# Five Ten Maltese Falcon as sticky as Impacts?



## Paragon1555 (Dec 29, 2010)

If they are why not get the maltese falcons and have a shoe that will run SPD's as well?
Any help would be great!


----------



## CMihalcheon (Aug 6, 2010)

It uses the same rubber as the Impact, so I would say go for it. If you are looking for a more XC style shoe, go for the Kestrel which will be released late March. It will have the same sole as the Maltese Falcon, but will have a carbon shank and be considerably lighter. The Maltese Falcon would be perfect for AM or Freeride though.


----------



## Joel RW (Nov 26, 2011)

I just got my falcons, feels like a great shoe and It works clipped or with flats without having to take the cleat out.
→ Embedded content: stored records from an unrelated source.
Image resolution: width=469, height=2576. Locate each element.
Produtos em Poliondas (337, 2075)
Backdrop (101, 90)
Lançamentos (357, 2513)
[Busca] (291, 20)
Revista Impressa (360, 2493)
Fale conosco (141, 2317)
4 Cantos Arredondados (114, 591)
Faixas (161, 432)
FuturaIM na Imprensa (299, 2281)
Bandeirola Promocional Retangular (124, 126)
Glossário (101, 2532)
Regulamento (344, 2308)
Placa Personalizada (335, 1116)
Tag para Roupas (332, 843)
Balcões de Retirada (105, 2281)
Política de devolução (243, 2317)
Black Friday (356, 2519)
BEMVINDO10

And yes the grip is very rubbery


----------



## shiggy (Dec 19, 1998)

Paragon1 said:


> If they are why not get the maltese falcons and have a shoe that will run SPD's as well?
> Any help would be great!


IME a sole that is stiff enough for clipless use is too stiff for good grip on platform pedal. More likely to roll the later under the shoe rather than wrap around it.


----------



## AFI (Mar 6, 2009)

I have the Maltese Falcon. Super sticky and using with CB Candy's and love them. Have never tried the Impact's but the Falcon's are the best shoe I have ever used. Nice cause they are not as heavy as the Hellcat's but stiff and sticky enough for everything.


----------



## mimi1885 (Aug 12, 2006)

Yep, just as sticky but different design. It willl not work with any platform clipless with pins though. I just tried mine with M647 and it's a great match.


----------



## airkev (Jan 23, 2012)

Ive been running the Maltese with my Straightlines for 3 months now. Could not be happier. Havnt even used them as SPDs yet but I like the option. Light, tough, sticky and good looking.


----------



## NicoleB (Jul 21, 2011)

they use stealth rubber, but the tread pattern is different right?


----------



## airkev (Jan 23, 2012)

Yes the pattern is a bit different than the Impact and Karver in that half the raised circular nodules have a tri-groove inset. I just see that as better place for pins to implant. If this following link works, you can click on each shoe to see its tread pattern, If not just google five ten and click on products.

The link doesn't work since Im a newbie and dont have 10 posts yet. :-(


----------